I'm also leaning towards allowing non-string scalars. If in the future PHP deprecates passing non-strings to strtolower()
, then go further with the input validation. For non-scalars, a E_USER_WARNING
needs to be thrown to avoid silently passing an issue through the function.
Pulling this back into 5.9 to make adjustments. Patch with tests are coming.
This ticket was mentioned in PR #2042 on WordPress/wordpress-develop by hellofromtonya.
3 years ago
#26
- Keywords has-patch has-unit-tests added; needs-patch removed
Trac ticket: https://core.trac.wordpress.org/ticket/54160
#27
follow-up:
↓ 28
@
3 years ago
- Keywords commit added
Marking PR 2042 for commit.
Props to @wppunk for pointing out the impact of silently setting the key to an empty string for non-string scalar types. This PR switches to use is_scalar()
instead of is_string()
. Though sanitize_type()
is for only string keys, strtolower()
handles non-string scalar types without throwing an error or deprecation notice.
#28
in reply to:
↑ 27
@
3 years ago
Replying to hellofromTonya:
Marking PR 2042 for commit.
Props to @wppunk for pointing out the impact of silently setting the key to an empty string for non-string scalar types. This PR switches to use
is_scalar()
instead ofis_string()
. Thoughsanitize_type()
is for only string keys,strtolower()
handles non-string scalar types without throwing an error or deprecation notice.
Thanks so much.
hellofromtonya commented on PR #2042:
3 years ago
#30
Committed via https://core.trac.wordpress.org/changeset/52370.
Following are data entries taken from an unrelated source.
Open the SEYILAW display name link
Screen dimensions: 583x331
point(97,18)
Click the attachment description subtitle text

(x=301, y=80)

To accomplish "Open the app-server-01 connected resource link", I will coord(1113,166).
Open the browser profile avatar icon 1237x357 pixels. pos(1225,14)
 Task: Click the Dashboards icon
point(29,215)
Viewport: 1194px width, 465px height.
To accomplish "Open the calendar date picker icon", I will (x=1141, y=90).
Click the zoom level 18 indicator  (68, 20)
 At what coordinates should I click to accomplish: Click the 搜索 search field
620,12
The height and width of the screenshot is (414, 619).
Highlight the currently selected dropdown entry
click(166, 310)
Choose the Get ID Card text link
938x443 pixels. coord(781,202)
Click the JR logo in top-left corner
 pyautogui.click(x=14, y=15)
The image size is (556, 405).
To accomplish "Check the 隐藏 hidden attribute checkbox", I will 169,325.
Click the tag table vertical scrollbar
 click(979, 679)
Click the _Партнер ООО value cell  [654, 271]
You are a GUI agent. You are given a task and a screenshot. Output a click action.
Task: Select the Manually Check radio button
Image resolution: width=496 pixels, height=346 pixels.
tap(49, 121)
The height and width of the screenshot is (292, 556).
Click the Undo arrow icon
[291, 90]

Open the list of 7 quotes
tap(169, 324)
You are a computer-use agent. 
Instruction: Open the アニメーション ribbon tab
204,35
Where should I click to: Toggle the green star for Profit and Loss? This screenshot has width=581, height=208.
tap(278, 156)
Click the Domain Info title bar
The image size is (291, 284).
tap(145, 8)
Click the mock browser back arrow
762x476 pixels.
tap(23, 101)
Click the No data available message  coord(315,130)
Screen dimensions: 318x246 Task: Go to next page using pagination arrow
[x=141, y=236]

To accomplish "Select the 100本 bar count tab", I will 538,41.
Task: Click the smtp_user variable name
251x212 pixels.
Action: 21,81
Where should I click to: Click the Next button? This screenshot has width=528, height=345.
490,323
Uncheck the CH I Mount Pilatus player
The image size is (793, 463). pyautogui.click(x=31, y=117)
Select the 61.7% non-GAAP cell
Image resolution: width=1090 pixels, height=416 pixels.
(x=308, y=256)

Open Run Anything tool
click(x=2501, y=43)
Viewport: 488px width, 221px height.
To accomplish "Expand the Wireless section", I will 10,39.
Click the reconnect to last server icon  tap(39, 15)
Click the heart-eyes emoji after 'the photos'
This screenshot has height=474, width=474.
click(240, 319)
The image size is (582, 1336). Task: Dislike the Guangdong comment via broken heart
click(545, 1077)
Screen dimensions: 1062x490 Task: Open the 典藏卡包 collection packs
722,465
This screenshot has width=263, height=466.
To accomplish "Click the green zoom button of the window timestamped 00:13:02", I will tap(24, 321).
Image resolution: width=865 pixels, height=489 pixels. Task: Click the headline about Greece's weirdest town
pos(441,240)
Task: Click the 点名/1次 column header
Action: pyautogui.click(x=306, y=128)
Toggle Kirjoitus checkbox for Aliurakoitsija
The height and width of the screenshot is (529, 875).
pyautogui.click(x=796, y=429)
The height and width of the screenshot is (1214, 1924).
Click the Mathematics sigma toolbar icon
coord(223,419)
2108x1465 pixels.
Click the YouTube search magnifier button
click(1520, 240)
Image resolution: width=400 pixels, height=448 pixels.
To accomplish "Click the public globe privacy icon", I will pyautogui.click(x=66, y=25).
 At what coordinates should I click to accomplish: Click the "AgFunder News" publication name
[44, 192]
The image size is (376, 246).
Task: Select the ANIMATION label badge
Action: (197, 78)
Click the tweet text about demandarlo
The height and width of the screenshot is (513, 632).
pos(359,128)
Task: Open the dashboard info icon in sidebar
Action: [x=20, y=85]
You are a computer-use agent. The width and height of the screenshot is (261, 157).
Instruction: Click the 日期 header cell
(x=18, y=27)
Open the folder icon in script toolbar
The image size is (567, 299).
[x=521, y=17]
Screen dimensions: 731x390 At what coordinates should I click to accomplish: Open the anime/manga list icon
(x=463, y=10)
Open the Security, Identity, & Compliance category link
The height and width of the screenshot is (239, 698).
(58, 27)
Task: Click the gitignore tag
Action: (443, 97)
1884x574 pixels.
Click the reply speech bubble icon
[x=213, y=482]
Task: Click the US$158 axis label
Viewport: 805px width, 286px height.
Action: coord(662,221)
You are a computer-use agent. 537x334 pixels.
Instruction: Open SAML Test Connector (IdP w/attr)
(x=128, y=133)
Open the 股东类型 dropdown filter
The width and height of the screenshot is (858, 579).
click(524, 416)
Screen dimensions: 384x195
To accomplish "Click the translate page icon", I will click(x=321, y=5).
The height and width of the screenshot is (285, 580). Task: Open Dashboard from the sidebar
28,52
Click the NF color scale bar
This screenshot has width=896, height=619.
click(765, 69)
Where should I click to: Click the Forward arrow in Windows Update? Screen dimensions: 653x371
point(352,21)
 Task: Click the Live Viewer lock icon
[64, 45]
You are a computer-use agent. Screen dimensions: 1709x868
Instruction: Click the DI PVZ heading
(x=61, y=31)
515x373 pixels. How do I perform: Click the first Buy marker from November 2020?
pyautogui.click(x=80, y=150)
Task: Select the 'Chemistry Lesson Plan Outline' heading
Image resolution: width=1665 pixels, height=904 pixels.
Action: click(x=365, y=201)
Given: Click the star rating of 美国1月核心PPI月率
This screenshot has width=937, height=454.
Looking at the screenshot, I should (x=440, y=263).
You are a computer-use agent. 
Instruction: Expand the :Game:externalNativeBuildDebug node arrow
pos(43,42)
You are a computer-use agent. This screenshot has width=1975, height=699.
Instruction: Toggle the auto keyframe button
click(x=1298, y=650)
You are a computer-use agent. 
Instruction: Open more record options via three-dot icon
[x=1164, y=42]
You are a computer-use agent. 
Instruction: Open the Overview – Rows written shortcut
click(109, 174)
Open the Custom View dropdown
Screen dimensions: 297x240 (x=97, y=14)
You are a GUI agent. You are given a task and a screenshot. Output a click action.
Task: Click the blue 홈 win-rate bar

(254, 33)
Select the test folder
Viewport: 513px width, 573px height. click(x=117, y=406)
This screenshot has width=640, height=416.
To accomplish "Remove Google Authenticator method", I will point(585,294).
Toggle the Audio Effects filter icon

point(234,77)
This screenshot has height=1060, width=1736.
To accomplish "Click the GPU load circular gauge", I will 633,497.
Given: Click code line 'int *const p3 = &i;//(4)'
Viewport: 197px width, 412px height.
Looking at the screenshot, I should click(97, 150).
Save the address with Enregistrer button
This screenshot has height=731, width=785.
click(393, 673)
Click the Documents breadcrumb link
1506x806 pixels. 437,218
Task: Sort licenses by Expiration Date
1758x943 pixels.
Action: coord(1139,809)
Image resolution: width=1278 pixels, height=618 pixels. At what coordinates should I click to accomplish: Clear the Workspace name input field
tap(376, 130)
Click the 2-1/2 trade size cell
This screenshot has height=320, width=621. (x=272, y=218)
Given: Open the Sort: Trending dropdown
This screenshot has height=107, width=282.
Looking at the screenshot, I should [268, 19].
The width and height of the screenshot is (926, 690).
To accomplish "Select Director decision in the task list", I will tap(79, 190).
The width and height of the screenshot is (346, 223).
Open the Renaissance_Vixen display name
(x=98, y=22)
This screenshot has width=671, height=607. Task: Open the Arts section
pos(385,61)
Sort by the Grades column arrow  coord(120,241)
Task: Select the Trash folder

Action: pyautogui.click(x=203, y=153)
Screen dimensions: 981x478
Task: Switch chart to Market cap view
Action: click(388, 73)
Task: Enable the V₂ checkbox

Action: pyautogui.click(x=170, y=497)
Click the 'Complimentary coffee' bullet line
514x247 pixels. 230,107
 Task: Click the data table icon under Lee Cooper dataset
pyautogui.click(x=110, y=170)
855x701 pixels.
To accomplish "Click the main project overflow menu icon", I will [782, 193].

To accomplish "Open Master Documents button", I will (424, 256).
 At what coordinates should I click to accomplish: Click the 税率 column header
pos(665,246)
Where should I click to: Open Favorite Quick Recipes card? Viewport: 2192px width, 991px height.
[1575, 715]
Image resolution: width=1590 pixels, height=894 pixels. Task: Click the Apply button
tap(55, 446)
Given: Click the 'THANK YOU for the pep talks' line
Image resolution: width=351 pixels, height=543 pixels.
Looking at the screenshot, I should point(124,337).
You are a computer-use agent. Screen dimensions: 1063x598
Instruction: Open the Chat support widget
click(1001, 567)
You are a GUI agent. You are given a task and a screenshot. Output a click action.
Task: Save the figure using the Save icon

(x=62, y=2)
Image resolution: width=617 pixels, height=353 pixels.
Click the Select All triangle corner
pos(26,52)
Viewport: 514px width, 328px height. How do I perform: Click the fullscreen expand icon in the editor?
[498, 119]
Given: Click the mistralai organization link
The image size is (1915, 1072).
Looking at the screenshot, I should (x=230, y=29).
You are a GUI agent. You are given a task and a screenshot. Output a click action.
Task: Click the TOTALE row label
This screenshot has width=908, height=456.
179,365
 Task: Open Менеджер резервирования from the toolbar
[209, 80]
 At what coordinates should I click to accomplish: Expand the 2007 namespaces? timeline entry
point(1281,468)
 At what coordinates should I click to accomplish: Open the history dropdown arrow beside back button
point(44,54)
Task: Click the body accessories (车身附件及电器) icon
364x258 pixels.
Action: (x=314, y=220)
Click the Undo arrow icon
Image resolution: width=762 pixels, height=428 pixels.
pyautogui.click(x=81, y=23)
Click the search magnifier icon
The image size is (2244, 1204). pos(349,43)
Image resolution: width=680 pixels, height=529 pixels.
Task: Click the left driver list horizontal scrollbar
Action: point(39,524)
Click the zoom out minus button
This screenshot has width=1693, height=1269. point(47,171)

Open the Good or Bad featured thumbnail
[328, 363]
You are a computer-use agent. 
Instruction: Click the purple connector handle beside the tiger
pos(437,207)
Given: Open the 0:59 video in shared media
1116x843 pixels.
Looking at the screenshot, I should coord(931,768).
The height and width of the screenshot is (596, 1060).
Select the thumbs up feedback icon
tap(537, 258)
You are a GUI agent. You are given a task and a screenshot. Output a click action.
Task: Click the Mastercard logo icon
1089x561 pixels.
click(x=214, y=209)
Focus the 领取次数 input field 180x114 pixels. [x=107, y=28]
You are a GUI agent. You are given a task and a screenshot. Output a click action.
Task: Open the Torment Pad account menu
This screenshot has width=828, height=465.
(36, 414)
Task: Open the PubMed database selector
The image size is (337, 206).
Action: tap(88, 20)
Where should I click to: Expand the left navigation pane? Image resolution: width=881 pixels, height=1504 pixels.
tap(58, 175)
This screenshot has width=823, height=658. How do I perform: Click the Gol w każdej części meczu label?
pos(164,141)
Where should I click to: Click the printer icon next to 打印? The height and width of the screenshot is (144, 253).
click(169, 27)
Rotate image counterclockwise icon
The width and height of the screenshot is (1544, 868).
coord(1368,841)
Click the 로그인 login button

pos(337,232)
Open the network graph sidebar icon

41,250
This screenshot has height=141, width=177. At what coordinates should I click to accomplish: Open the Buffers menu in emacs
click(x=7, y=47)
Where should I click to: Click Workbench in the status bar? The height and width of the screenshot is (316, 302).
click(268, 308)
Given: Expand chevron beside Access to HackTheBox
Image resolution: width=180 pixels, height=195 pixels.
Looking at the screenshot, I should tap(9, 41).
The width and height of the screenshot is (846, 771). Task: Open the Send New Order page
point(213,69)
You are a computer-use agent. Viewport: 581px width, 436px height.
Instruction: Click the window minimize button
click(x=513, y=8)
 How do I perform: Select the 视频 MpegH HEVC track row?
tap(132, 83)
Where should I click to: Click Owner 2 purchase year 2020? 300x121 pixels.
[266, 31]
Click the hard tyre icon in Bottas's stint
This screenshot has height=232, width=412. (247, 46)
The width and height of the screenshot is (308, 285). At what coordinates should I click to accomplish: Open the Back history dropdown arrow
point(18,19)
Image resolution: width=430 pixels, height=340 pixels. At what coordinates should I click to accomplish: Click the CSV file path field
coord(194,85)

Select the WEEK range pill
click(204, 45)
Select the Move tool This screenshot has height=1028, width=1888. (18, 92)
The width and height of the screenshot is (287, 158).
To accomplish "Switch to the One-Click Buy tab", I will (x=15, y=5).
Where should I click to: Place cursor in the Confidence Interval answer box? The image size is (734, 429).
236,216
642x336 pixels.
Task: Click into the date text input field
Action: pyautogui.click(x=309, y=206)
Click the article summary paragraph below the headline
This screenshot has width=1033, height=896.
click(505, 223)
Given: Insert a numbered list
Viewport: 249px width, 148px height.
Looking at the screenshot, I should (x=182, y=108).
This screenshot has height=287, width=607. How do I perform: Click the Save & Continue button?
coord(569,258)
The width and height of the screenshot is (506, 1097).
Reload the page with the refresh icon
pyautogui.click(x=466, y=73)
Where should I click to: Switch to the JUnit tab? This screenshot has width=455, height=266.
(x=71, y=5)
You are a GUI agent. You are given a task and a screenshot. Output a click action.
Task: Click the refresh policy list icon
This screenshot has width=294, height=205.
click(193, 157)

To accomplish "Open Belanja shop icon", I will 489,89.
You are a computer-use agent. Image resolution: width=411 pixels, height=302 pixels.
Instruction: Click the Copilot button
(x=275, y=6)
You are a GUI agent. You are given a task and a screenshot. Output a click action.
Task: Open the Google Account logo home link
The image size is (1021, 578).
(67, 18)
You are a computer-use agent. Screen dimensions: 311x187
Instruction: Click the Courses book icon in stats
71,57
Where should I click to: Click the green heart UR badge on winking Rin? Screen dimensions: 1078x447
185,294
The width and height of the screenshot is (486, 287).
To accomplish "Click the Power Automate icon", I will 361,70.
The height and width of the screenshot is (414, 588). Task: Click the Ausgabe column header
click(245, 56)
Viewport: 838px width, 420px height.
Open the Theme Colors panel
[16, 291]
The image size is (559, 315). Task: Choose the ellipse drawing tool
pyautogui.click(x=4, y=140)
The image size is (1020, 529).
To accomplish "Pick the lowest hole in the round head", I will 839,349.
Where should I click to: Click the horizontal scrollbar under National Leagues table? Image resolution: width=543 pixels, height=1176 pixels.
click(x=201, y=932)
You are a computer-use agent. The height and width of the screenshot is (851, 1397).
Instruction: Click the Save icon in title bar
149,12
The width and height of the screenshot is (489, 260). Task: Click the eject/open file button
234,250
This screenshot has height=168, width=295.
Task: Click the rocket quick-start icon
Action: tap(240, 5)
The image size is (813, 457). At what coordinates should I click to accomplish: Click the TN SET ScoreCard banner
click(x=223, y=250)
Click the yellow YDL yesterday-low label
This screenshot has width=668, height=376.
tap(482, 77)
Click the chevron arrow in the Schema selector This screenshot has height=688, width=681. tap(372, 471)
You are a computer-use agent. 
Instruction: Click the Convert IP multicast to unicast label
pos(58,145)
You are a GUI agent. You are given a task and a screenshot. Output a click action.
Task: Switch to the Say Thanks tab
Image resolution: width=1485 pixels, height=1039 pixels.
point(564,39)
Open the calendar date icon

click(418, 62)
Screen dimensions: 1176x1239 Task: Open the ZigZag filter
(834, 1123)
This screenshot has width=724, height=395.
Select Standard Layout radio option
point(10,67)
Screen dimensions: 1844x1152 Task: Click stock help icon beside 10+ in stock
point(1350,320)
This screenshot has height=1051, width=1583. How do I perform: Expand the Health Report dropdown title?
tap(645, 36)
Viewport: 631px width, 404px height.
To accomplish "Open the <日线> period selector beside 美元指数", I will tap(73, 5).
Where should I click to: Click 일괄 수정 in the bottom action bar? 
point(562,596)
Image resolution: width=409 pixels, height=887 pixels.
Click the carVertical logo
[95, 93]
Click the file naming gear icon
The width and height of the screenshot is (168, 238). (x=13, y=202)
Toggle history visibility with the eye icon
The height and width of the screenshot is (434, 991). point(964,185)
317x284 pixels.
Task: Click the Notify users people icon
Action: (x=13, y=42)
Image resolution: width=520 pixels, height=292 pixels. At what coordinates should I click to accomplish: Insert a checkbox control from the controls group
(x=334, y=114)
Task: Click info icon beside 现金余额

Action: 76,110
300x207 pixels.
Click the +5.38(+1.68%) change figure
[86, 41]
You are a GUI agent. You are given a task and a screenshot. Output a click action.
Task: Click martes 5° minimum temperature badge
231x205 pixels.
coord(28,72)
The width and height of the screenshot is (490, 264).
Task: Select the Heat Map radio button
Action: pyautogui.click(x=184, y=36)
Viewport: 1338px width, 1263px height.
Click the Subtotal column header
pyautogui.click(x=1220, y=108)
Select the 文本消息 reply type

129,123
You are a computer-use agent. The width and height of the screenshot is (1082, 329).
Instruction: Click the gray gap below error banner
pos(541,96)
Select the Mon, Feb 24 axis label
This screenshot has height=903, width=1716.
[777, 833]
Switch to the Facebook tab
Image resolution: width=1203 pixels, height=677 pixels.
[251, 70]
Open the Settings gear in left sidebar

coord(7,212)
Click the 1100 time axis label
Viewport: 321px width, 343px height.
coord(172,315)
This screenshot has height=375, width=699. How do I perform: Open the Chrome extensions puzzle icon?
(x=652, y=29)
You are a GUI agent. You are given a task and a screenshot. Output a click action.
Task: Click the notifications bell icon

@dd32 This is a known issue which is also causing PHP 8.1 deprecation notices when
null
would be passed.@hellofromTonya and me recently discussed the notorious lack of input validation in WordPress during our livestream: https://www.youtube.com/watch?v=rrU15JwjBZ8
Would be great to have you join this conversation to get to a point where we can architect a more structural solution for all such issue in WP (and there are many!).